(TEXT SEGMENT begins)
Fans of the old Seinfeld TV comedy may or may not recall an episode in which the character George Costanza is waiting for the results of a biopsy. When he gets the call that the results are “negative,” he becomes hysterical, thinking he’s doomed – until it is explained to him that “negative” is the best news possible.
Last week I had my annual post-treatment MRI, and I also did a double-take when the nurse told me the results were “negative.” That means “good,” right? Yes, she emphasized. No news is good news.
Friends and acquaintances get tired of hearing about the ongoing appointments, tests, drug dosages and occasional health scares that are part of being a so-called survivor of cancer. It is never really over.
Some people have their post-traumatic anxiety triggered around anniversaries they recall consciously or not: day of diagnosis, day of surgery, day when chemo began. For me, the post-traumatic stress starts building slowly in the weeks leading up to my annual MRI and my annual mammogram. That means that twice a year, at least, I go into a state of anxiety pending the results of these tests.
The doctors and nurses and everyone else I see for health care tell me this is quite normal. It even has a name: scanxiety. It’s perplexing. Physically, I feel better than I have in decades, whereas for about a year before I had my diagnosis, I felt really awful. So, if I feel fabulous, how could I possibly have cancer, again? The rational part of my mind tells me it is unlikely. The survival-oriented reptilian part of my brain tells me it is quite possible. Fear and anxiety are, I believe, natural states that allowed our and other species to evolve: if you’re not at least occasionally looking over your shoulder, something might get you.
(TEXT SEGMENT ends)
(EXERCISE DATA begins)
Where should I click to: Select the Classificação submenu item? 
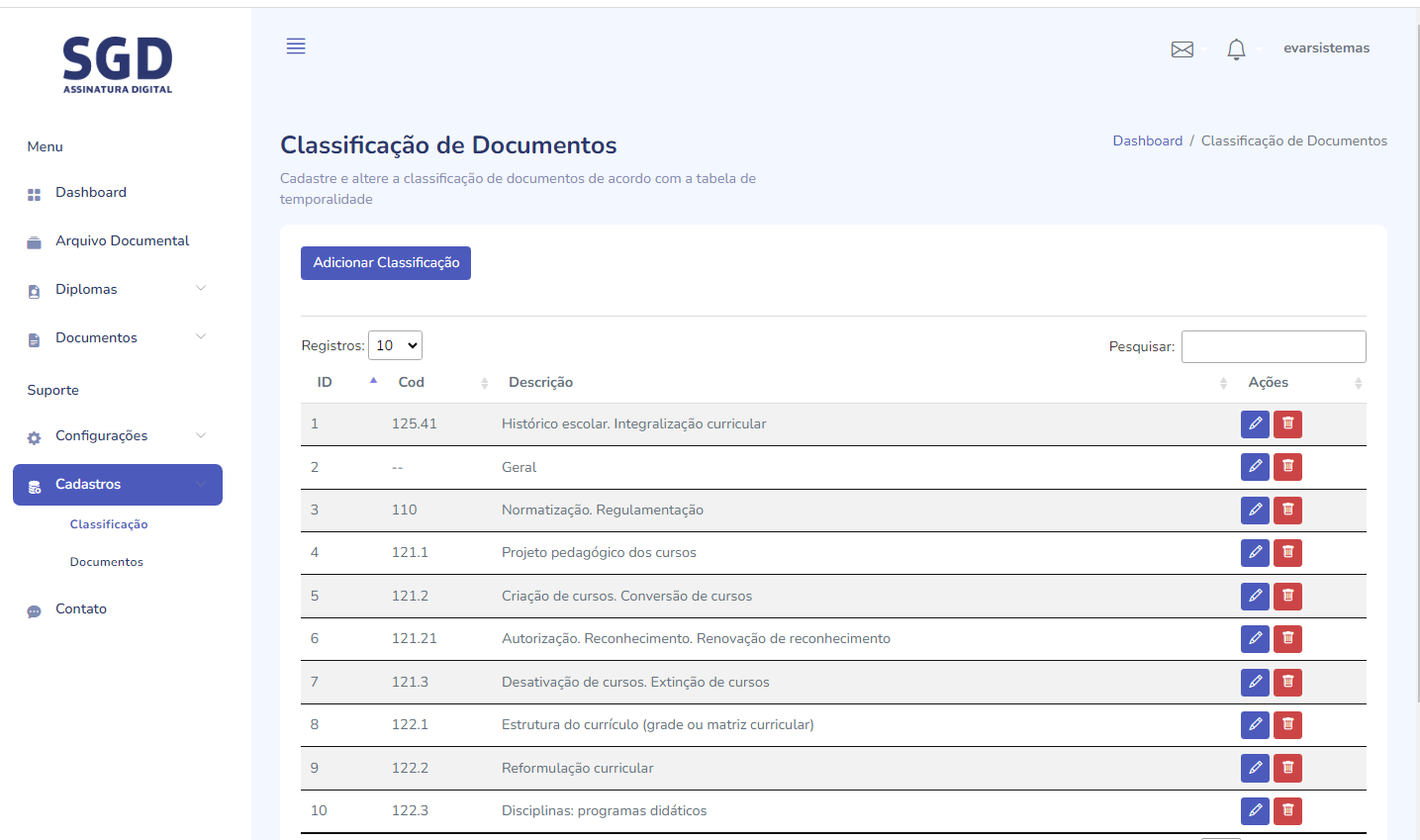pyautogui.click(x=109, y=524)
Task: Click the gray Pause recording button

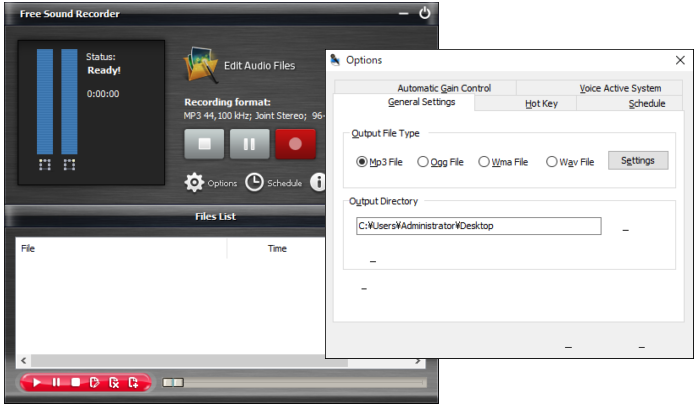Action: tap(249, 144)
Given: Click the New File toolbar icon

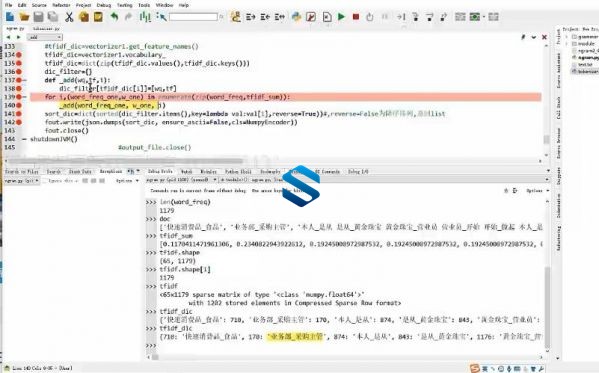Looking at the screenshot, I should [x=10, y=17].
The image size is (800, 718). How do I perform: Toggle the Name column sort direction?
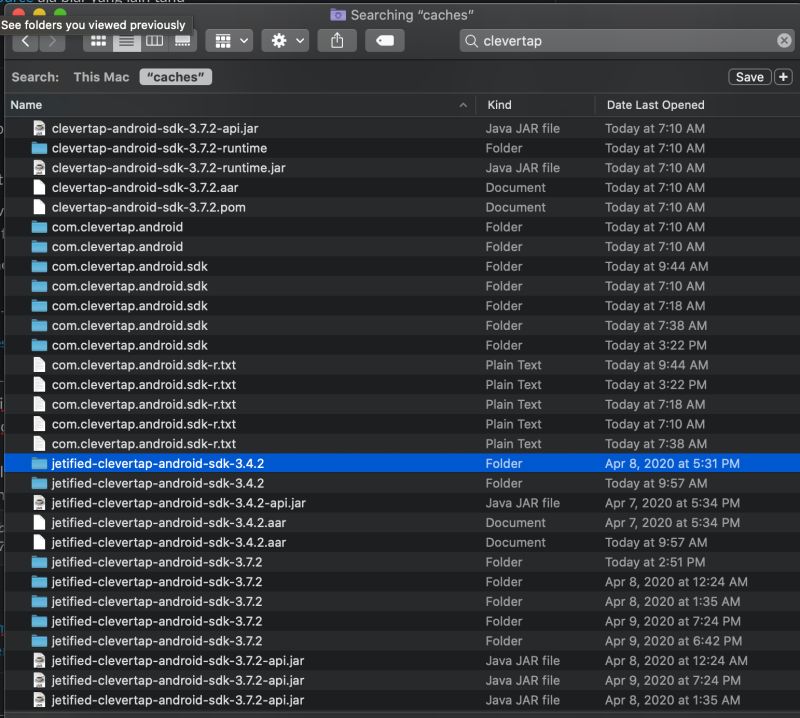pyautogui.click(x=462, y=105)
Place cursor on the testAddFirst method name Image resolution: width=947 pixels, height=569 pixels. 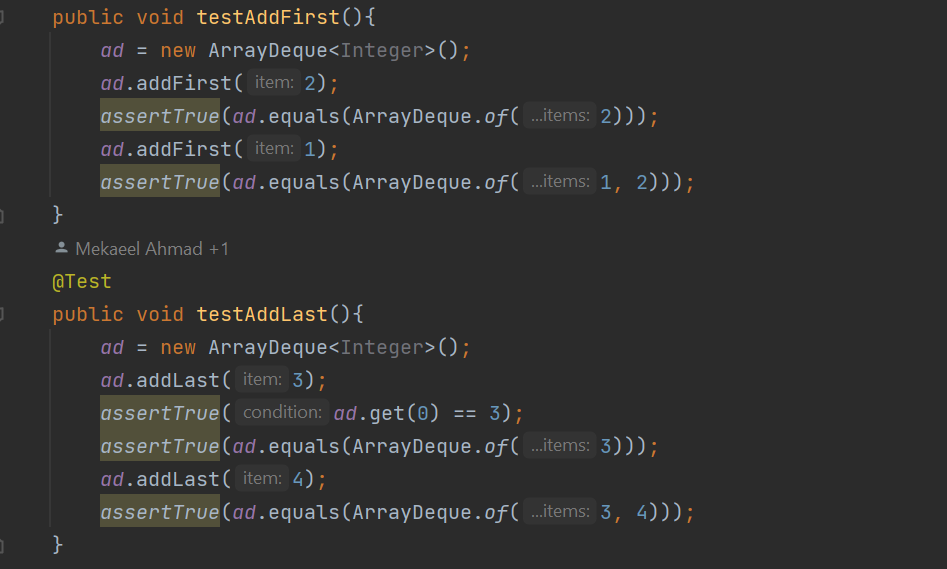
(EXERCISE DATA ends)
- [EXERCISES TO COMPLETE]:
1. From the scanxiety text, list the anniversaries that it says can trigger post-traumatic anxiety in some people.
2. Copy the passage of the scanxiety text word for word, starting at "Some people have" and ending at "of these tests.".

- [ANSWERS FOR THE TASKS]:
1.
- day of diagnosis
- day of surgery
- day when chemo began

2.
Some people have their post-traumatic anxiety triggered around anniversaries they recall consciously or not: day of diagnosis, day of surgery, day when chemo began. For me, the post-traumatic stress starts building slowly in the weeks leading up to my annual MRI and my annual mammogram. That means that twice a year, at least, I go into a state of anxiety pending the results of these tests.